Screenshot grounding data
==*==

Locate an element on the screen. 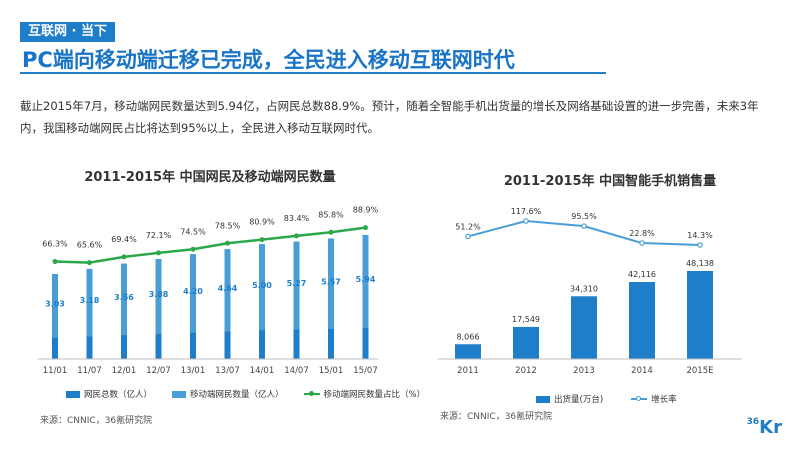  pct-label-14/07: 83.4% is located at coordinates (297, 218).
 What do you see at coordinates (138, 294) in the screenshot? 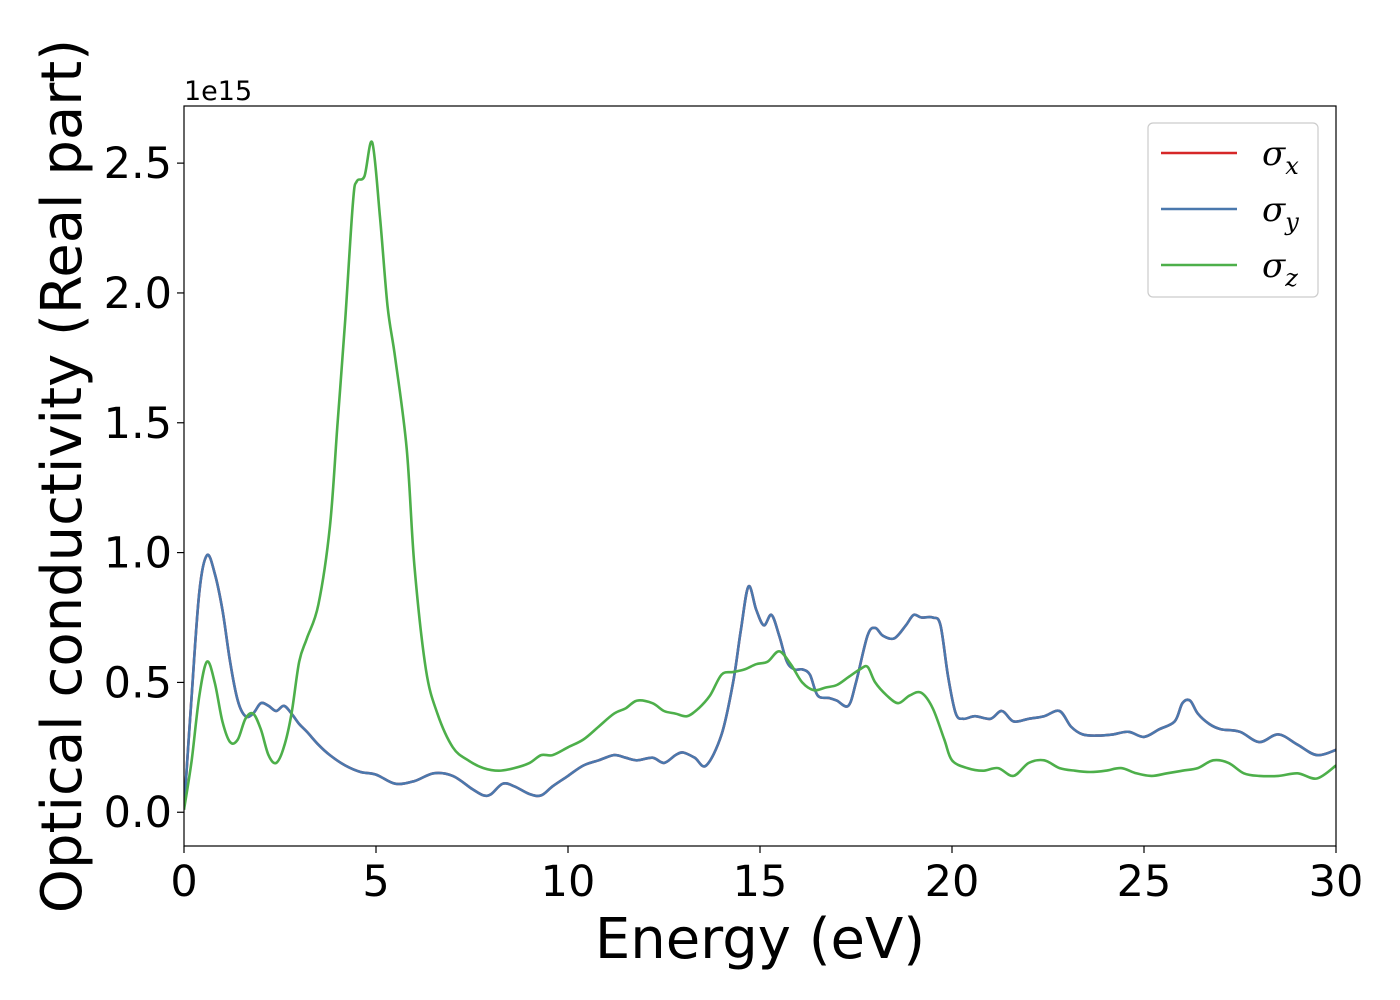
I see `y-tick-label: 2.0` at bounding box center [138, 294].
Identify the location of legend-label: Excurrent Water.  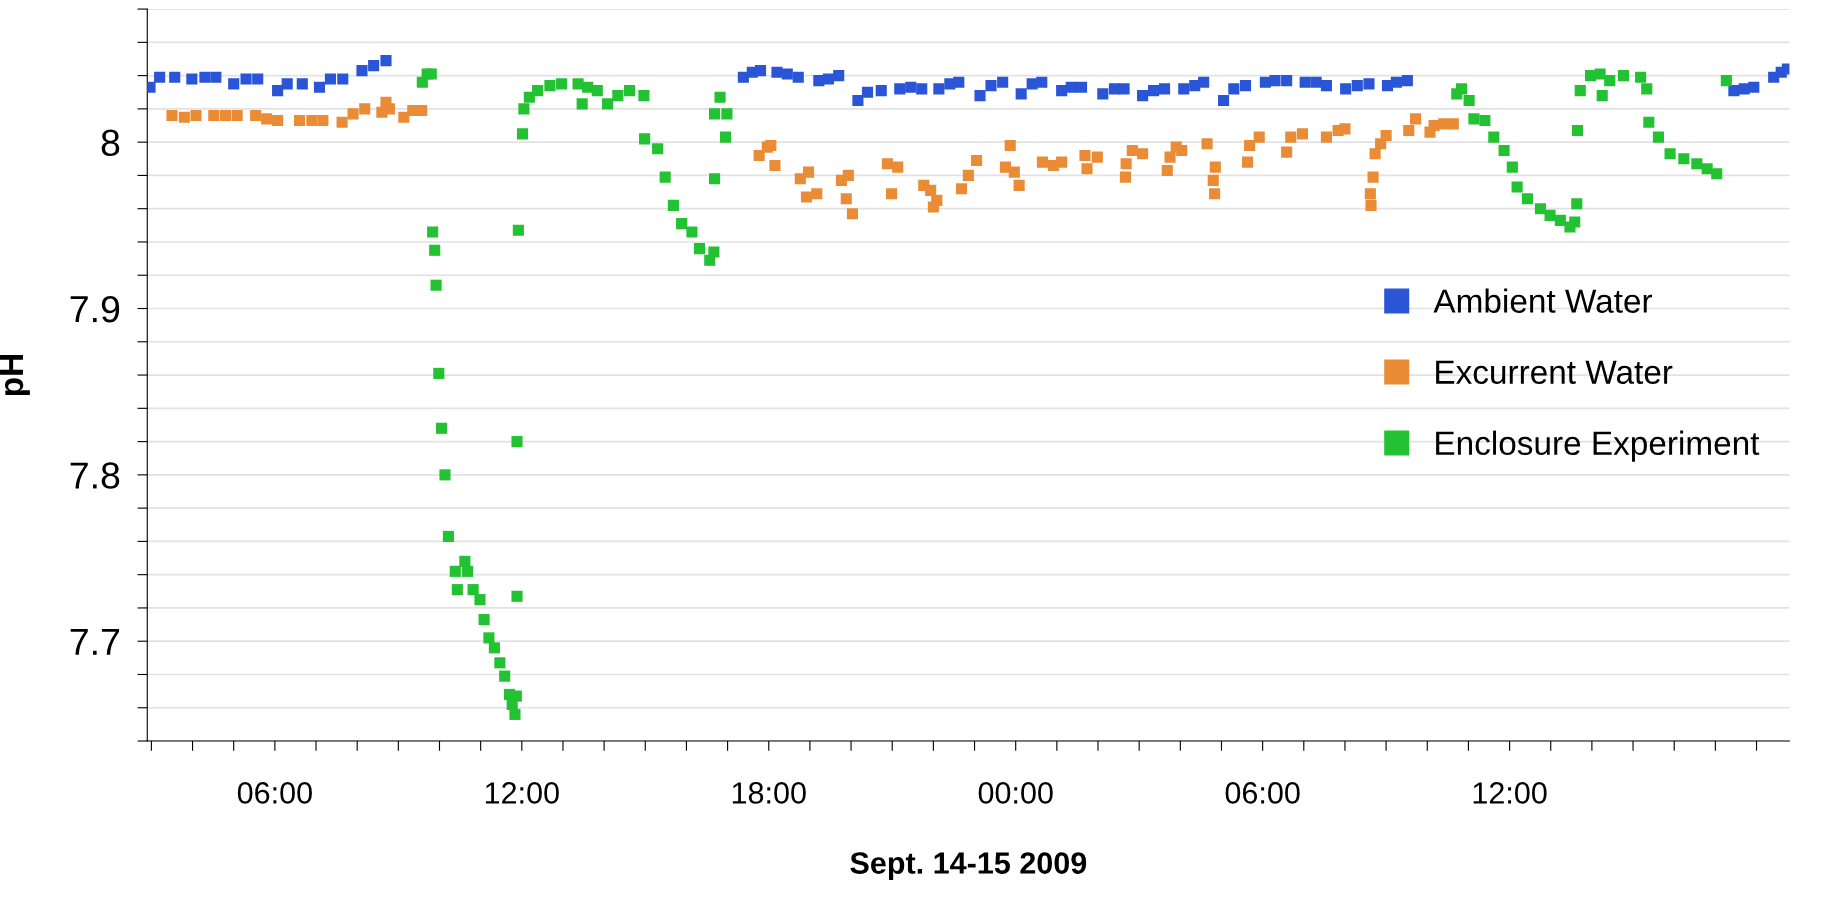
(1554, 372).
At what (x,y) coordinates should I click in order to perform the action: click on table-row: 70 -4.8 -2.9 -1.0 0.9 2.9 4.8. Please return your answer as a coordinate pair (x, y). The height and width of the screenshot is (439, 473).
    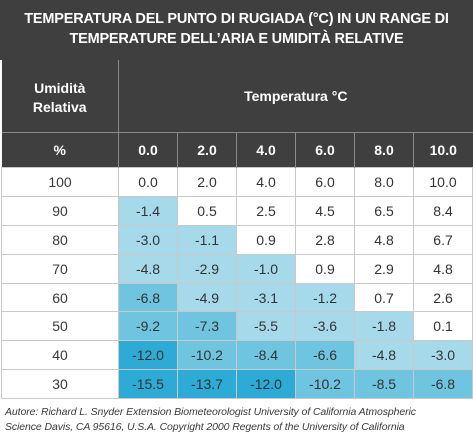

==*==

TASK STATEMENT - Print the lines of the rows above exactly as they appear, from the line with "What do you" to the line with "(1554, 372).", both included, and leave the pictures out of your answer.

TASK SOLUTION -
 What do you see at coordinates (138, 294) in the screenshot? 
I see `y-tick-label: 2.0` at bounding box center [138, 294].
Identify the location of legend-label: Excurrent Water.  
(1554, 372).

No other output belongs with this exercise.